GOAL:
Turn every line of the entries below into a numbered list, omitting any blank lines.

---- INFORMATION PROVIDED

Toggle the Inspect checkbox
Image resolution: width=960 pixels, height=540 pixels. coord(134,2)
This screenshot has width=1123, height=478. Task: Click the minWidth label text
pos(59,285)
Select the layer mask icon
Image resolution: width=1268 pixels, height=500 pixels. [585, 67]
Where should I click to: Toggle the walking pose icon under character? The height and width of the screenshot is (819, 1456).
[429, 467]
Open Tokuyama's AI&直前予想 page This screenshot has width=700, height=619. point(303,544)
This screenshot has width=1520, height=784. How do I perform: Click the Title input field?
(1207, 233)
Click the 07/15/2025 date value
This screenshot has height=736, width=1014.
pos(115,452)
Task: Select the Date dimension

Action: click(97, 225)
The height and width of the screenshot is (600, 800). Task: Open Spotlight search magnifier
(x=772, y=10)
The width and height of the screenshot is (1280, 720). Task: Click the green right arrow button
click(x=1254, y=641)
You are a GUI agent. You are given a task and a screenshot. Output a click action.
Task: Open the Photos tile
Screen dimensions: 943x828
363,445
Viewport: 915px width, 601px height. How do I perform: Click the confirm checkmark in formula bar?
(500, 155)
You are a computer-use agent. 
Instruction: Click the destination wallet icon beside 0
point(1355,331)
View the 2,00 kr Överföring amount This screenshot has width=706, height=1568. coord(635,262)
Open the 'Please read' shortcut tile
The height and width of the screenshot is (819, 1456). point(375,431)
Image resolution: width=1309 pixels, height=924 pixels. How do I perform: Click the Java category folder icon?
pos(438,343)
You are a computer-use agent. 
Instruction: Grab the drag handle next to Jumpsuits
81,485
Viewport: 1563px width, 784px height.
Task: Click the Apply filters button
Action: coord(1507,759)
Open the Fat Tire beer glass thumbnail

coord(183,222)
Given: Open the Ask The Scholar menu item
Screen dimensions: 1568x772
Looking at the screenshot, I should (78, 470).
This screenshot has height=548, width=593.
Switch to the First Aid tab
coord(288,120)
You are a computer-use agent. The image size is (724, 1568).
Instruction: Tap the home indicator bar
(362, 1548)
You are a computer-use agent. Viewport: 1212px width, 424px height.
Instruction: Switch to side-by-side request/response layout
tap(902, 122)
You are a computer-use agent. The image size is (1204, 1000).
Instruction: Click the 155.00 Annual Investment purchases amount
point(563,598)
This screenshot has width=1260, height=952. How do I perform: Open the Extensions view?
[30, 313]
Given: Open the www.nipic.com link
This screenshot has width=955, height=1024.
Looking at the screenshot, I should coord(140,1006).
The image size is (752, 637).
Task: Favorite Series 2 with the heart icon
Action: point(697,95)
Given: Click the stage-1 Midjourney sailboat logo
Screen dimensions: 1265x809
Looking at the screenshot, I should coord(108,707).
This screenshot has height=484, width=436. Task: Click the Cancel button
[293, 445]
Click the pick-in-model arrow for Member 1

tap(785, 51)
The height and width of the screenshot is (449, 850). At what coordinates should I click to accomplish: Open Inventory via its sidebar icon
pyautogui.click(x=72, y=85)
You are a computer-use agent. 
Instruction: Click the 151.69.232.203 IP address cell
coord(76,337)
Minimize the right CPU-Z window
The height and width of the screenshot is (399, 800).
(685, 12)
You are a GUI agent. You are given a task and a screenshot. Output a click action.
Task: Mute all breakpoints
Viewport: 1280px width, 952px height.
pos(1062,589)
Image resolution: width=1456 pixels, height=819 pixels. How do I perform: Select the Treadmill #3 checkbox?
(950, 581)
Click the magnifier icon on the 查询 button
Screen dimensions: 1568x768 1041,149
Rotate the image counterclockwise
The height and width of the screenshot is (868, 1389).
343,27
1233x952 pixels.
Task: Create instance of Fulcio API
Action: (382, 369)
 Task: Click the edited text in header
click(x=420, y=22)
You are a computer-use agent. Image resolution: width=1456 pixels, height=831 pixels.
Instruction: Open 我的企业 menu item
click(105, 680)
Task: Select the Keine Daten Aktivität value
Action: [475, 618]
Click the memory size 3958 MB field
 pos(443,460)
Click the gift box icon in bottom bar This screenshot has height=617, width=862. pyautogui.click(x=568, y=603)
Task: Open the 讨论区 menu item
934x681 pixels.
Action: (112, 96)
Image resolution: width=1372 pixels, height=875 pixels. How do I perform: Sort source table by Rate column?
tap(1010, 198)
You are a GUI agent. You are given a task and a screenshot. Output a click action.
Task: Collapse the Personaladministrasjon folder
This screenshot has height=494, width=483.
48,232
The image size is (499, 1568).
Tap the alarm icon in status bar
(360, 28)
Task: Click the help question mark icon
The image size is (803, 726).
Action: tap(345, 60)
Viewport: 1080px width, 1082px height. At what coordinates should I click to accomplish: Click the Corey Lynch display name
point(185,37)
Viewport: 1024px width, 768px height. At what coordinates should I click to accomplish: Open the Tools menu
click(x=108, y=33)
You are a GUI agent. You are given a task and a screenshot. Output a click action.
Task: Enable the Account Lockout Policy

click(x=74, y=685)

--------

SOLUTION FOR THIS PROBLEM:
1. Toggle the Inspect checkbox
2. Image resolution: width=960 pixels, height=540 pixels. coord(134,2)
3. This screenshot has width=1123, height=478. Task: Click the minWidth label text
4. pos(59,285)
5. Select the layer mask icon
6. Image resolution: width=1268 pixels, height=500 pixels. [585, 67]
7. Where should I click to: Toggle the walking pose icon under character? The height and width of the screenshot is (819, 1456).
8. [429, 467]
9. Open Tokuyama's AI&直前予想 page This screenshot has width=700, height=619. point(303,544)
10. This screenshot has width=1520, height=784. How do I perform: Click the Title input field?
11. (1207, 233)
12. Click the 07/15/2025 date value
13. This screenshot has height=736, width=1014.
14. pos(115,452)
15. Task: Select the Date dimension
16. Action: click(97, 225)
17. The height and width of the screenshot is (600, 800). Task: Open Spotlight search magnifier
18. (x=772, y=10)
19. The width and height of the screenshot is (1280, 720). Task: Click the green right arrow button
20. click(x=1254, y=641)
21. You are a GUI agent. You are given a task and a screenshot. Output a click action.
22. Task: Open the Photos tile
23. Screen dimensions: 943x828
24. 363,445
25. Viewport: 915px width, 601px height. How do I perform: Click the confirm checkmark in formula bar?
26. (500, 155)
27. You are a computer-use agent. 
28. Instruction: Click the destination wallet icon beside 0
29. point(1355,331)
30. View the 2,00 kr Överföring amount This screenshot has width=706, height=1568. coord(635,262)
31. Open the 'Please read' shortcut tile
32. The height and width of the screenshot is (819, 1456). point(375,431)
33. Image resolution: width=1309 pixels, height=924 pixels. How do I perform: Click the Java category folder icon?
34. pos(438,343)
35. You are a computer-use agent. 
36. Instruction: Grab the drag handle next to Jumpsuits
37. 81,485
38. Viewport: 1563px width, 784px height.
39. Task: Click the Apply filters button
40. Action: coord(1507,759)
41. Open the Fat Tire beer glass thumbnail
42. coord(183,222)
43. Given: Open the Ask The Scholar menu item
44. Screen dimensions: 1568x772
45. Looking at the screenshot, I should (78, 470).
46. This screenshot has height=548, width=593.
47. Switch to the First Aid tab
48. coord(288,120)
49. You are a computer-use agent. The image size is (724, 1568).
50. Instruction: Tap the home indicator bar
51. (362, 1548)
52. You are a computer-use agent. Viewport: 1212px width, 424px height.
53. Instruction: Switch to side-by-side request/response layout
54. tap(902, 122)
55. You are a computer-use agent. The image size is (1204, 1000).
56. Instruction: Click the 155.00 Annual Investment purchases amount
57. point(563,598)
58. This screenshot has width=1260, height=952. How do I perform: Open the Extensions view?
59. [30, 313]
60. Given: Open the www.nipic.com link
61. This screenshot has width=955, height=1024.
62. Looking at the screenshot, I should coord(140,1006).
63. The image size is (752, 637).
64. Task: Favorite Series 2 with the heart icon
65. Action: point(697,95)
66. Given: Click the stage-1 Midjourney sailboat logo
67. Screen dimensions: 1265x809
68. Looking at the screenshot, I should coord(108,707).
69. This screenshot has height=484, width=436. Task: Click the Cancel button
70. [293, 445]
71. Click the pick-in-model arrow for Member 1
72. tap(785, 51)
73. The height and width of the screenshot is (449, 850). At what coordinates should I click to accomplish: Open Inventory via its sidebar icon
74. pyautogui.click(x=72, y=85)
75. You are a computer-use agent. 
76. Instruction: Click the 151.69.232.203 IP address cell
77. coord(76,337)
78. Minimize the right CPU-Z window
79. The height and width of the screenshot is (399, 800).
80. (685, 12)
81. You are a GUI agent. You are given a task and a screenshot. Output a click action.
82. Task: Mute all breakpoints
83. Viewport: 1280px width, 952px height.
84. pos(1062,589)
85. Image resolution: width=1456 pixels, height=819 pixels. How do I perform: Select the Treadmill #3 checkbox?
86. (950, 581)
87. Click the magnifier icon on the 查询 button
88. Screen dimensions: 1568x768 1041,149
89. Rotate the image counterclockwise
90. The height and width of the screenshot is (868, 1389).
91. 343,27
92. 1233x952 pixels.
93. Task: Create instance of Fulcio API
94. Action: (382, 369)
95.  Task: Click the edited text in header
96. click(x=420, y=22)
97. You are a computer-use agent. Image resolution: width=1456 pixels, height=831 pixels.
98. Instruction: Open 我的企业 menu item
99. click(105, 680)
100. Task: Select the Keine Daten Aktivität value
101. Action: [475, 618]
102. Click the memory size 3958 MB field
103.  pos(443,460)
104. Click the gift box icon in bottom bar This screenshot has height=617, width=862. pyautogui.click(x=568, y=603)
105. Task: Open the 讨论区 menu item
106. 934x681 pixels.
107. Action: (112, 96)
108. Image resolution: width=1372 pixels, height=875 pixels. How do I perform: Sort source table by Rate column?
109. tap(1010, 198)
110. You are a GUI agent. You are given a task and a screenshot. Output a click action.
111. Task: Collapse the Personaladministrasjon folder
112. This screenshot has height=494, width=483.
113. 48,232
114. The image size is (499, 1568).
115. Tap the alarm icon in status bar
116. (360, 28)
117. Task: Click the help question mark icon
118. The image size is (803, 726).
119. Action: tap(345, 60)
120. Viewport: 1080px width, 1082px height. At what coordinates should I click to accomplish: Click the Corey Lynch display name
121. point(185,37)
122. Viewport: 1024px width, 768px height. At what coordinates should I click to accomplish: Open the Tools menu
123. click(x=108, y=33)
124. You are a GUI agent. You are given a task and a screenshot. Output a click action.
125. Task: Enable the Account Lockout Policy
126. click(x=74, y=685)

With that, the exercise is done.